§ **Brief a**: Copy the rows below exactly, from the line containing "The image size is (773, 477)." through the line containing "coord(259,134)", including both of those lines.

§ **Excerpt to read**:
§
Skip to main content

Chapter 5 Primes in arithmetic progressions

In this chapter, we first prove Dirichlet's theorem on primes in arithmetic progressions. We then prove the prime number theorem in arithmetic progressions, modulo some details left as exercises.

Section 5.1 Dirichlet's theorem

Definition 5.1.

For short, let us call an arithmetic progression eligible if it has the form \(m, m + N, m + 2N, \dots\) where \(\gcd(m,N) = 1\text{.}\) It is equivalent to ask that some (and hence any) two consecutive terms are relatively prime.
While there are a few special cases that can be proved directly (e.g., see Exercise 5.5.1), the general statement seems to be imperivous to purely algebraic methods. Dirichlet's idea is to instead adapt Euler's proof of the infinitude of primes using the Riemann zeta function (Section 2.1), but adapting the construction to pick out the primes in a particular arithmetic progression. See Theorem 5.11 for the complete argument.
§
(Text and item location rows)
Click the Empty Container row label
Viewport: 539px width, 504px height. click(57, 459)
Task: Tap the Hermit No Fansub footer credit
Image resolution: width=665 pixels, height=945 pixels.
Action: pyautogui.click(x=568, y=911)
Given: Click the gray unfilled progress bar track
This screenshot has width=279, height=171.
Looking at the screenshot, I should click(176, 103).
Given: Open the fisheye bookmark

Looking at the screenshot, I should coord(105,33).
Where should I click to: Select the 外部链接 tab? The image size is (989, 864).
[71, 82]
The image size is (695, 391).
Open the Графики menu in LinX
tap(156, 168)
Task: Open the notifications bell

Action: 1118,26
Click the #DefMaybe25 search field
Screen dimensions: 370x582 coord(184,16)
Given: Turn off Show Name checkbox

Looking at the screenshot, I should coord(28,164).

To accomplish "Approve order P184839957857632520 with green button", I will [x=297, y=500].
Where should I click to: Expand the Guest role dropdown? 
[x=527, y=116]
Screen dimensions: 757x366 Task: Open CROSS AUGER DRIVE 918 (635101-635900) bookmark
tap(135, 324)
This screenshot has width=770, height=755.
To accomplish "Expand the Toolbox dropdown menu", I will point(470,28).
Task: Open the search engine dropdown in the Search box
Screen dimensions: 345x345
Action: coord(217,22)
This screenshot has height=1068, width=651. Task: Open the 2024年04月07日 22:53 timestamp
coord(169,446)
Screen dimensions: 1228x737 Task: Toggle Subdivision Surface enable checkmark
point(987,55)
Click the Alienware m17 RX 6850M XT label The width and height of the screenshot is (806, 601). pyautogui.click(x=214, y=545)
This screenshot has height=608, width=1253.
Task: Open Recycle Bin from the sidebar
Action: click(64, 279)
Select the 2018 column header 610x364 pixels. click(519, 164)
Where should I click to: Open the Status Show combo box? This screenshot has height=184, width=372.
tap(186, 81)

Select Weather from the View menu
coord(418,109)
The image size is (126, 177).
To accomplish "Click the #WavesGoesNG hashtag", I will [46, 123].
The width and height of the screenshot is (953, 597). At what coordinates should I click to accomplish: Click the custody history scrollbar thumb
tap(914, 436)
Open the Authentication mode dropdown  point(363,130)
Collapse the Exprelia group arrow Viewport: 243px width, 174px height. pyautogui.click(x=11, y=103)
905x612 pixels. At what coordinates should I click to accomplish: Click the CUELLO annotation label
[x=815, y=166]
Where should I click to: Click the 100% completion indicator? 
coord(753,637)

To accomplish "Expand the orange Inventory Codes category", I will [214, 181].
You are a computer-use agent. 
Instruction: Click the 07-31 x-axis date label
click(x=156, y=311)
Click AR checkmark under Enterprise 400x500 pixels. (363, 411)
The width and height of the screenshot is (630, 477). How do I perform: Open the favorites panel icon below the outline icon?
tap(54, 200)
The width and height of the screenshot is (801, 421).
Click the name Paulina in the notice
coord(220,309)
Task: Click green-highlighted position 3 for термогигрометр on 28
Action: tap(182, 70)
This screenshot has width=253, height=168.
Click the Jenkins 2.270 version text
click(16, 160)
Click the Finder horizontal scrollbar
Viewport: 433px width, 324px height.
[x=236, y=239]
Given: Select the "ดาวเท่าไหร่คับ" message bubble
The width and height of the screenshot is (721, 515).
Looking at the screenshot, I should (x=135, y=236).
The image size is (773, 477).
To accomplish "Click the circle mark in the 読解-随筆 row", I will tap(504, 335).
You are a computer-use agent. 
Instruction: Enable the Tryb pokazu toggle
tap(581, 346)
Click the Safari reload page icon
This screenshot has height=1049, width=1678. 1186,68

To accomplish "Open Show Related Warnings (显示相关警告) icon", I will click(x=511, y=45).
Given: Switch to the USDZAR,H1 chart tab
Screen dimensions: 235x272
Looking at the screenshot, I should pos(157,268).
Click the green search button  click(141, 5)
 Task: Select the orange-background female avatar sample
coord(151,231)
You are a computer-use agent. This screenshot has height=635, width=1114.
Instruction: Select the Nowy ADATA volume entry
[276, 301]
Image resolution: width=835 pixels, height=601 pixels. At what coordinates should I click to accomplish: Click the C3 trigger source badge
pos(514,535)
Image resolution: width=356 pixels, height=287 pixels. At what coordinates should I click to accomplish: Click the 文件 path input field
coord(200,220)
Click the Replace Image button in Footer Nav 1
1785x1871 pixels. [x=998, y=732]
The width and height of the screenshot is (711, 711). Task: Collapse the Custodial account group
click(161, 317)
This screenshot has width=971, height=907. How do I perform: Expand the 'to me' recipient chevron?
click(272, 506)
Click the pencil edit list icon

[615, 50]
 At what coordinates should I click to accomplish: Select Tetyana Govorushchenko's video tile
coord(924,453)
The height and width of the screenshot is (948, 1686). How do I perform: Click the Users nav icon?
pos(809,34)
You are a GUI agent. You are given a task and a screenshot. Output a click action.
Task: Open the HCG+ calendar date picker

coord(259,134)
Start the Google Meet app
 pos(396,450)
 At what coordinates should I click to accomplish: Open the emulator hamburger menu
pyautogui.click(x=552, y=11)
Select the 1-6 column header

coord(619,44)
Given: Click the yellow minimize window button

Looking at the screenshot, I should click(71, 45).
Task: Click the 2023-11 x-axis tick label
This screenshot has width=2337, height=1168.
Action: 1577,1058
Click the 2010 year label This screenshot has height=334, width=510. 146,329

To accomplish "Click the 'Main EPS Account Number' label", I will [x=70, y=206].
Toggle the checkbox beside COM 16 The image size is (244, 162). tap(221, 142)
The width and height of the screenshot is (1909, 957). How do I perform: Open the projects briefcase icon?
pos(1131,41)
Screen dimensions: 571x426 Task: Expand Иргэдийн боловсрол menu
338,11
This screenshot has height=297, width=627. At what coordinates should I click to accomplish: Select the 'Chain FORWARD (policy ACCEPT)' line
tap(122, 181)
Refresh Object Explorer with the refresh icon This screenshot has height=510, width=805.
§
§ **Brief b**: Continue the chapter on primes in arithmetic progressions from its last sentence.

§ **Response a**:
The image size is (773, 477).
To accomplish "Click the circle mark in the 読解-随筆 row", I will tap(504, 335).
You are a computer-use agent. 
Instruction: Enable the Tryb pokazu toggle
tap(581, 346)
Click the Safari reload page icon
This screenshot has height=1049, width=1678. 1186,68

To accomplish "Open Show Related Warnings (显示相关警告) icon", I will click(x=511, y=45).
Given: Switch to the USDZAR,H1 chart tab
Screen dimensions: 235x272
Looking at the screenshot, I should pos(157,268).
Click the green search button  click(141, 5)
 Task: Select the orange-background female avatar sample
coord(151,231)
You are a computer-use agent. This screenshot has height=635, width=1114.
Instruction: Select the Nowy ADATA volume entry
[276, 301]
Image resolution: width=835 pixels, height=601 pixels. At what coordinates should I click to accomplish: Click the C3 trigger source badge
pos(514,535)
Image resolution: width=356 pixels, height=287 pixels. At what coordinates should I click to accomplish: Click the 文件 path input field
coord(200,220)
Click the Replace Image button in Footer Nav 1
1785x1871 pixels. [x=998, y=732]
The width and height of the screenshot is (711, 711). Task: Collapse the Custodial account group
click(161, 317)
This screenshot has width=971, height=907. How do I perform: Expand the 'to me' recipient chevron?
click(272, 506)
Click the pencil edit list icon

[615, 50]
 At what coordinates should I click to accomplish: Select Tetyana Govorushchenko's video tile
coord(924,453)
The height and width of the screenshot is (948, 1686). How do I perform: Click the Users nav icon?
pos(809,34)
You are a GUI agent. You are given a task and a screenshot. Output a click action.
Task: Open the HCG+ calendar date picker

coord(259,134)

§ **Response b**:
Section 5.2 Asymptotic density and Dirichlet density

As noted above, to prove Theorem 5.2 we will need a tool that will let us measure how many of the primes belong to a fixed arithmetic progression. For this, we need some sort of measure theory on the set of primes, or more generally on infinite sets of integers. Note that Lebesgue-type measure theory is not an option for countable sets: we can only hope to make finitely additive measures.

Definition 5.3.

For \(S \subseteq T\) two sets of positive integers, with \(T\) infinite, the upper natural density and lower natural density of \(S\) in \(T\) are defined as
\begin{equation*} \limsup_{N \to \infty} \frac{\#\{n \in S: n \leq N \}}{\#\{n \in T: n \leq N\}}, \qquad \liminf_{N \to \infty} \frac{\#\{n \in S: n \leq N \}}{\#\{n \in T: n \leq N\}}. \end{equation*}
Of course the upper density is never less than the lower density. If they coincide, we call the common value the natural density (or asymptotic density) of \(S\) in \(T\text{.}\)
Many interesting sets fail to have a natural density (e.g., see Exercise 5.5.3). We get a less restrictive notion of density by using Dirichlet series.

Definition 5.4.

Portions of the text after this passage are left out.